• Your task:
Pictures stay out of the copy. Repeat exactly the lines from the first entry below through the line that contains "You are a computer-use", and nothing beyond.

[Stored records]
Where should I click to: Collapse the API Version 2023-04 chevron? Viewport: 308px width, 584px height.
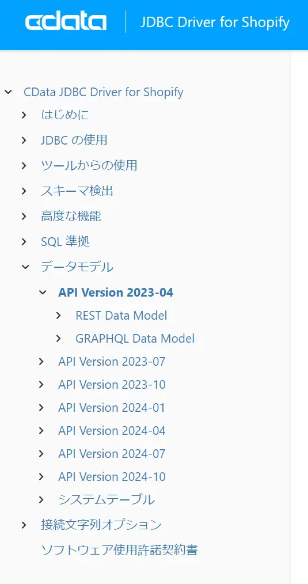[43, 293]

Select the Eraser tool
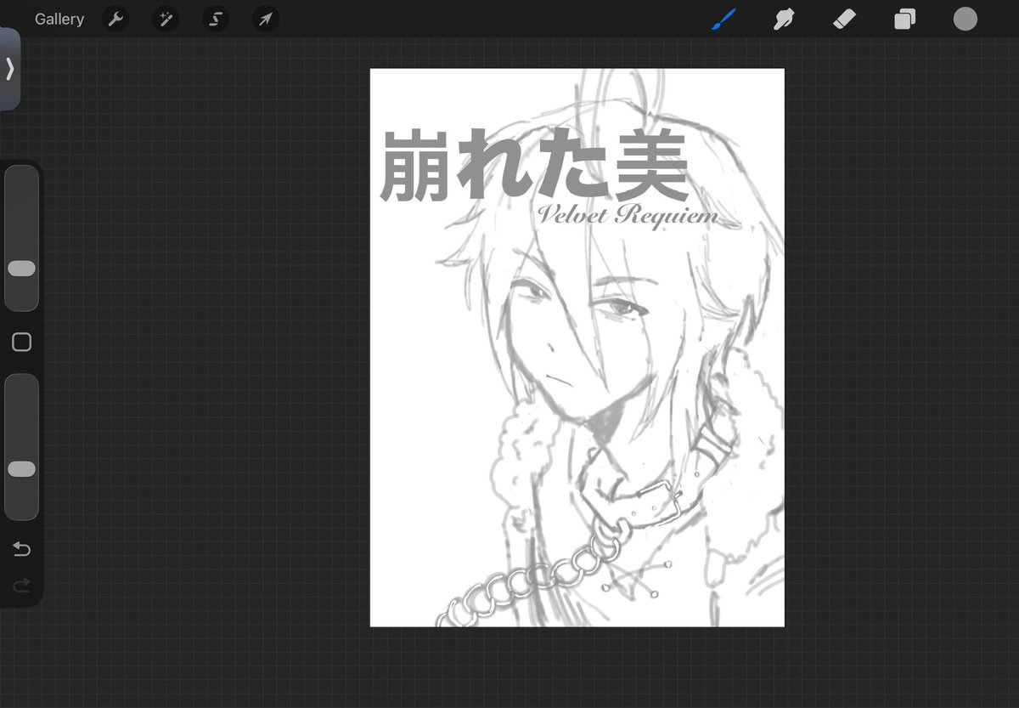point(844,19)
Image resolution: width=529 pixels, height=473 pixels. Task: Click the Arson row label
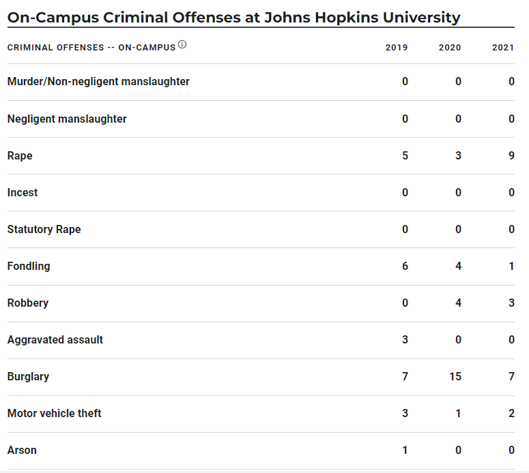coord(22,450)
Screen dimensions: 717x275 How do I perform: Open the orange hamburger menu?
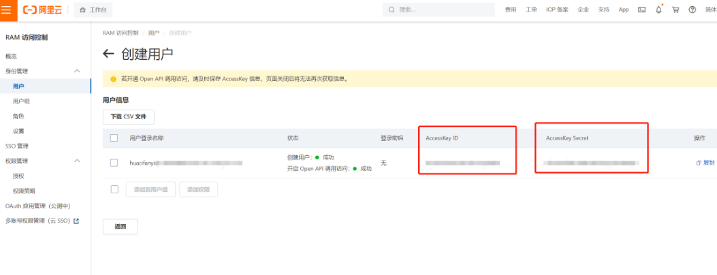6,10
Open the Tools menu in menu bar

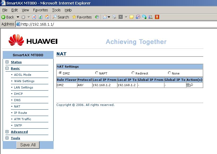click(x=56, y=10)
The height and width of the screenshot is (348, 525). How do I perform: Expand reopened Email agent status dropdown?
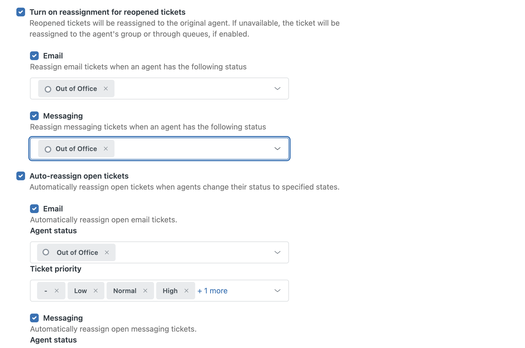click(x=277, y=89)
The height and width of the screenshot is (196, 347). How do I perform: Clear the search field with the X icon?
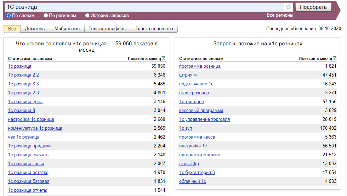288,7
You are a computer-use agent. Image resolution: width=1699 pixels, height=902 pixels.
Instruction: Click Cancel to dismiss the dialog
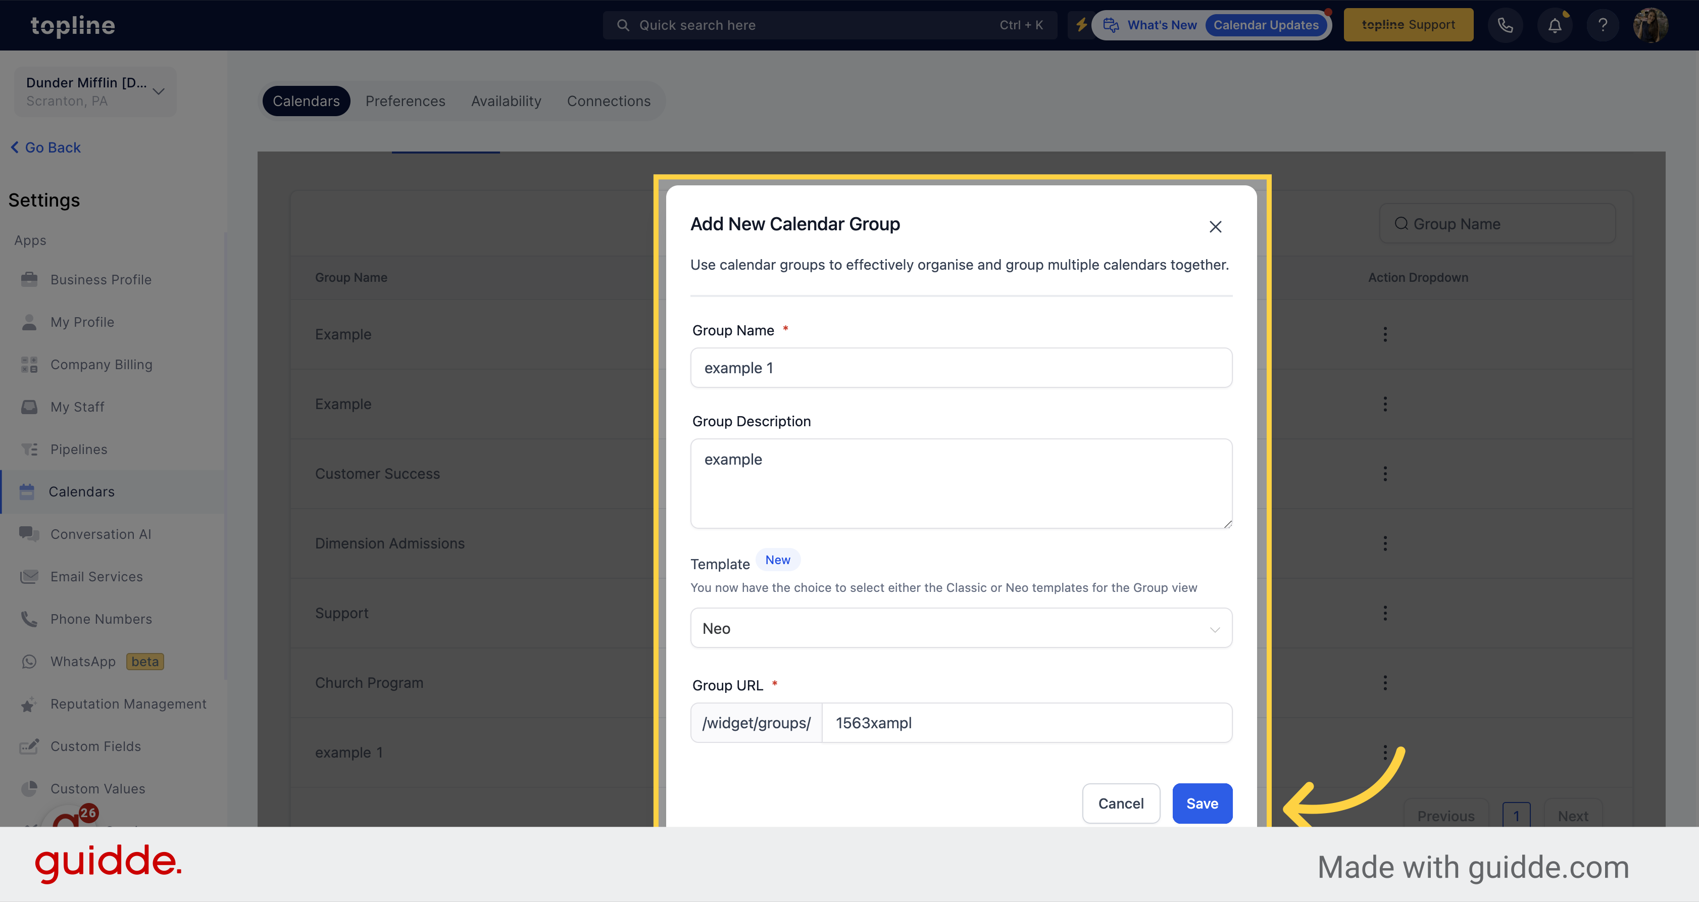(x=1119, y=802)
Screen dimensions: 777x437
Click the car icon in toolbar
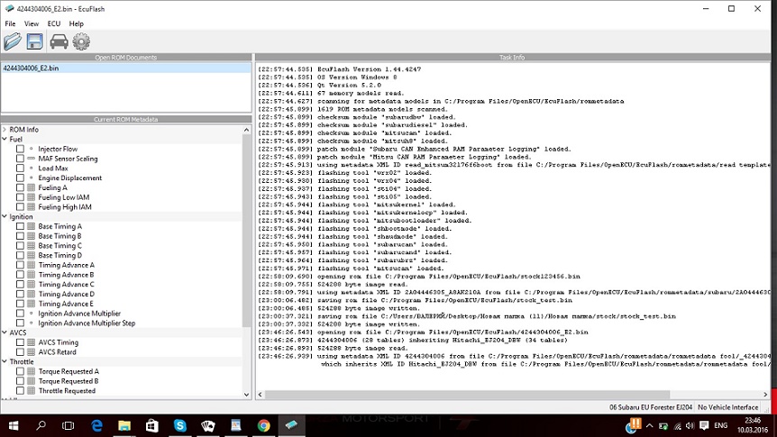click(x=59, y=41)
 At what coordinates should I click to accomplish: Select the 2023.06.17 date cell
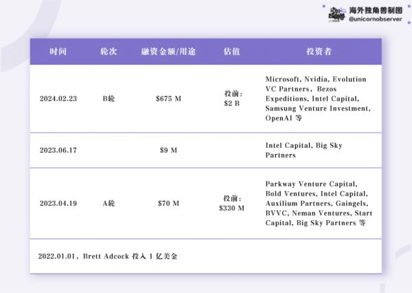(x=58, y=151)
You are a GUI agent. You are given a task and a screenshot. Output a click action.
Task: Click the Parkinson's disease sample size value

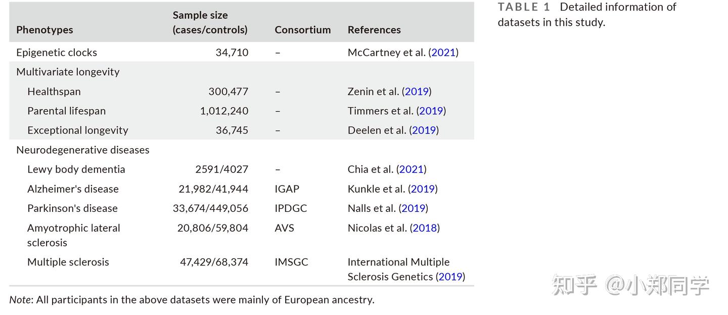coord(210,208)
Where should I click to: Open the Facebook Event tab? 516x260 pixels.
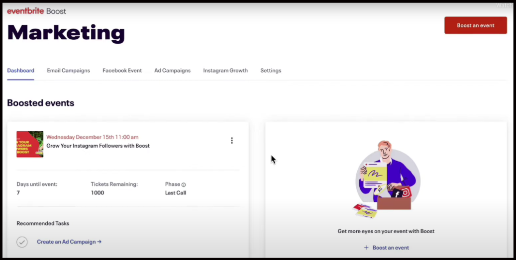tap(122, 71)
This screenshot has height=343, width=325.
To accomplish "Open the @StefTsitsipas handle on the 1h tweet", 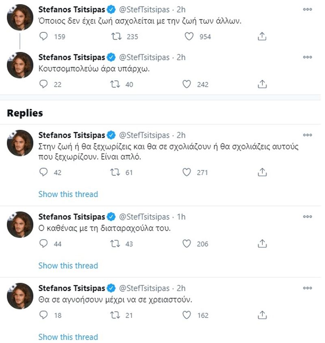I will pyautogui.click(x=144, y=217).
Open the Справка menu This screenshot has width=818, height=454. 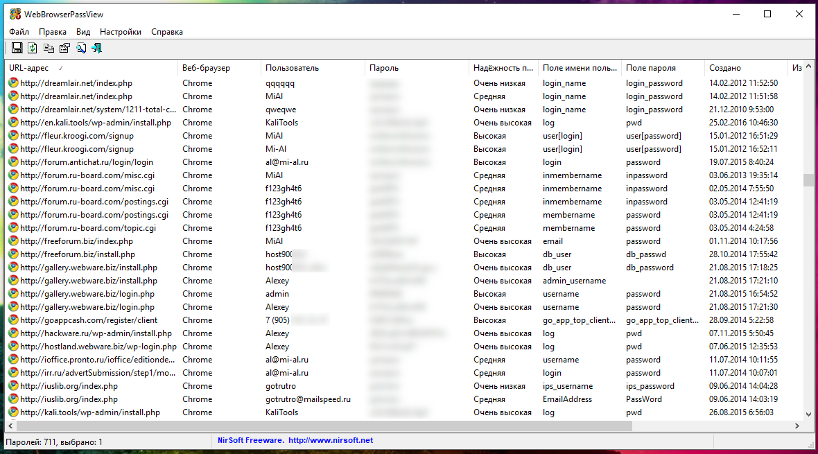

• Expected answer:
Where should I click to: Collapse the API Version 2023-04 chevron? Viewport: 308px width, 584px height.
[43, 293]

Select the Eraser tool
point(844,19)
Image resolution: width=529 pixels, height=473 pixels. Task: Click the Arson row label
coord(22,450)
Screen dimensions: 717x275 How do I perform: Open the orange hamburger menu?
6,10
Open the Tools menu in menu bar

click(x=56, y=10)
The height and width of the screenshot is (348, 525). How do I perform: Expand reopened Email agent status dropdown?
click(x=277, y=89)
The height and width of the screenshot is (196, 347). How do I perform: Clear the search field with the X icon?
288,7
You are a computer-use agent. Image resolution: width=1699 pixels, height=902 pixels.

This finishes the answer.